• [Task to complete]:
Among the records below, how many lines contain the word "textbox"? The answer is a single number.

** Opening Data for the task block **

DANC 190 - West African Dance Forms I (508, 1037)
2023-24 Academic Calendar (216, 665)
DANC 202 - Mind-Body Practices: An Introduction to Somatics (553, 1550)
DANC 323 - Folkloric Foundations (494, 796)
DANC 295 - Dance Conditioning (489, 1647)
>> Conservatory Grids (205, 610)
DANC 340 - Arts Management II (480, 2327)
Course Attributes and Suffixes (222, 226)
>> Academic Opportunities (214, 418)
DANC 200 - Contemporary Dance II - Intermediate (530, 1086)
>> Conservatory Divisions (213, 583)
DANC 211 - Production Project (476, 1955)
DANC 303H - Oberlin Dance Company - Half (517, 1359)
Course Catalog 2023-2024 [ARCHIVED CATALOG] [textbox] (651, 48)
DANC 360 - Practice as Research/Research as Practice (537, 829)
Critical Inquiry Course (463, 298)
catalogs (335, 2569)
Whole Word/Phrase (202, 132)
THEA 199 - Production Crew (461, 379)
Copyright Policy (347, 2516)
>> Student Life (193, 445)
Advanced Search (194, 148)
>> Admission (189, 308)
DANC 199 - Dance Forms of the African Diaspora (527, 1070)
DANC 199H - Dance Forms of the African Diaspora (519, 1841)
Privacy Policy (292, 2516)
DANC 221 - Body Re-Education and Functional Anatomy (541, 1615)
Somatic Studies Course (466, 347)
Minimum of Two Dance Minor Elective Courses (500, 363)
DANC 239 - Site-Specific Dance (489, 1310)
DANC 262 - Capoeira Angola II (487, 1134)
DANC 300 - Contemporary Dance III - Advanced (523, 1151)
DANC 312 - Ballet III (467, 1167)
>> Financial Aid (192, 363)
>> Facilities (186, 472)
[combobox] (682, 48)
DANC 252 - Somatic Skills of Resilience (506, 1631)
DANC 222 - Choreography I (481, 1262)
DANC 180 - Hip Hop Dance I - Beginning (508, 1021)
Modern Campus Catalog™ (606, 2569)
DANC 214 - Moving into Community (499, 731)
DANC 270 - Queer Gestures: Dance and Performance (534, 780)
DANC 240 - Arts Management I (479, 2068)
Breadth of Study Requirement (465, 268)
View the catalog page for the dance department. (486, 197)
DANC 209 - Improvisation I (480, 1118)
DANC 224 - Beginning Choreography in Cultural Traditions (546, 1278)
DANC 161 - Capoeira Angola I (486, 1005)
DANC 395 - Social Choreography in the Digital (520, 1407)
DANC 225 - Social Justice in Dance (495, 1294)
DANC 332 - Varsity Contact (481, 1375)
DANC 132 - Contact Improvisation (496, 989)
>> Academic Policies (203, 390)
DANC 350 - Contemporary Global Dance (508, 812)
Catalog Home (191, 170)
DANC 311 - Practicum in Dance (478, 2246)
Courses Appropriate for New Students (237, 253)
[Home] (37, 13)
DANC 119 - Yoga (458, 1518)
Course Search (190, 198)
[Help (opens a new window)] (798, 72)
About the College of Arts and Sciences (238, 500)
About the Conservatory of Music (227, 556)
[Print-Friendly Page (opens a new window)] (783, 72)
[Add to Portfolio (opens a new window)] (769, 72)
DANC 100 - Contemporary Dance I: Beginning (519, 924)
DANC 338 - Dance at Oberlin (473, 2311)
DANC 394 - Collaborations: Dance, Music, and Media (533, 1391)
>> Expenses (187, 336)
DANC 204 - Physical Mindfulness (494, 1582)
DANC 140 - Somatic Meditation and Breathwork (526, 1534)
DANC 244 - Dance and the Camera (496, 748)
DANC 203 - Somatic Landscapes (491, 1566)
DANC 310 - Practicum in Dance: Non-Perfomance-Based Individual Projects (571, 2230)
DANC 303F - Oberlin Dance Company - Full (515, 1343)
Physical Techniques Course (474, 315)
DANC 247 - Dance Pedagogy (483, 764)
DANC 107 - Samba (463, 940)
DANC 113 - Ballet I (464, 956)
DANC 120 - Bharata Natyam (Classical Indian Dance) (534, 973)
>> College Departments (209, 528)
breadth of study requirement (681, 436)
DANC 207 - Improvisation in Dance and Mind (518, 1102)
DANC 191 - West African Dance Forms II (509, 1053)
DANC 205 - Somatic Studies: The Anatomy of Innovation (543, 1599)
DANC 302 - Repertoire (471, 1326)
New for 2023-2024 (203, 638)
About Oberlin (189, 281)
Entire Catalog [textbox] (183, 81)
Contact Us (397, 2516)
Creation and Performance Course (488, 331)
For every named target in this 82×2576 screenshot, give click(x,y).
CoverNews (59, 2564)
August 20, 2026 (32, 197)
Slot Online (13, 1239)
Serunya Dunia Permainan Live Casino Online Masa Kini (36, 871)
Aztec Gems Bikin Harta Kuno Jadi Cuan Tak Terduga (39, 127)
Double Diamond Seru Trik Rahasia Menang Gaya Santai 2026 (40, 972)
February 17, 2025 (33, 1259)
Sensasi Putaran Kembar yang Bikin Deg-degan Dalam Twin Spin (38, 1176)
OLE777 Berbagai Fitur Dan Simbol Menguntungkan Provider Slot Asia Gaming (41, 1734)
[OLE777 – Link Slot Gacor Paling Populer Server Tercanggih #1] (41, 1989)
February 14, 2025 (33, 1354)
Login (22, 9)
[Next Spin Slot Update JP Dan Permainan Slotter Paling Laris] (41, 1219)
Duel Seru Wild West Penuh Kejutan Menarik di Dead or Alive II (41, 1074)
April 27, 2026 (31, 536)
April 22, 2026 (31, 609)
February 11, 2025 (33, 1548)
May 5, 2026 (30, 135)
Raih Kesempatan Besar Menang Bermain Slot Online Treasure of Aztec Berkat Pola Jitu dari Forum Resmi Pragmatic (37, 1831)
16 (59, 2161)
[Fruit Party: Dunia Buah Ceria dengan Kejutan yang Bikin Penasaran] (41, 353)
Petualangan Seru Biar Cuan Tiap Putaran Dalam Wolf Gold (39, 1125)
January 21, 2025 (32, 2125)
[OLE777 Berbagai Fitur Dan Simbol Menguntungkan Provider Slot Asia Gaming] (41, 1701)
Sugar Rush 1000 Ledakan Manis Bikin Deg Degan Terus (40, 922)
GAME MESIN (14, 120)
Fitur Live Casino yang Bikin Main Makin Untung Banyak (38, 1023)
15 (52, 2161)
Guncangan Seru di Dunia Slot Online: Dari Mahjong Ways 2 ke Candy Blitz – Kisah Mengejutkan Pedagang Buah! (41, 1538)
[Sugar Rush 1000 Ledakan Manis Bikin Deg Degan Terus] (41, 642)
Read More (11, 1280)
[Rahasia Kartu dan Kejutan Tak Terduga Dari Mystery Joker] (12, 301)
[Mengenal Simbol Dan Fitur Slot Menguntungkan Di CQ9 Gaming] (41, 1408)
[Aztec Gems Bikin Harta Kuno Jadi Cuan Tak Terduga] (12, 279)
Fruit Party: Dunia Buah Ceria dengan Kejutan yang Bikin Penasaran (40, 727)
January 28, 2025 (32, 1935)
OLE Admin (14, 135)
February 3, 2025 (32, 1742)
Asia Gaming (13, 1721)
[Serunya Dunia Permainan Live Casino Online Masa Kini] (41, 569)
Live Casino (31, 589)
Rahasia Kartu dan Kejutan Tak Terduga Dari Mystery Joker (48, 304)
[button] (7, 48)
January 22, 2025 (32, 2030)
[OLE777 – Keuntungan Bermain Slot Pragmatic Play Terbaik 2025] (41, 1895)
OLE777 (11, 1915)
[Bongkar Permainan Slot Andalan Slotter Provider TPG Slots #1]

** Closing Data for the task block **

• [Response]:
2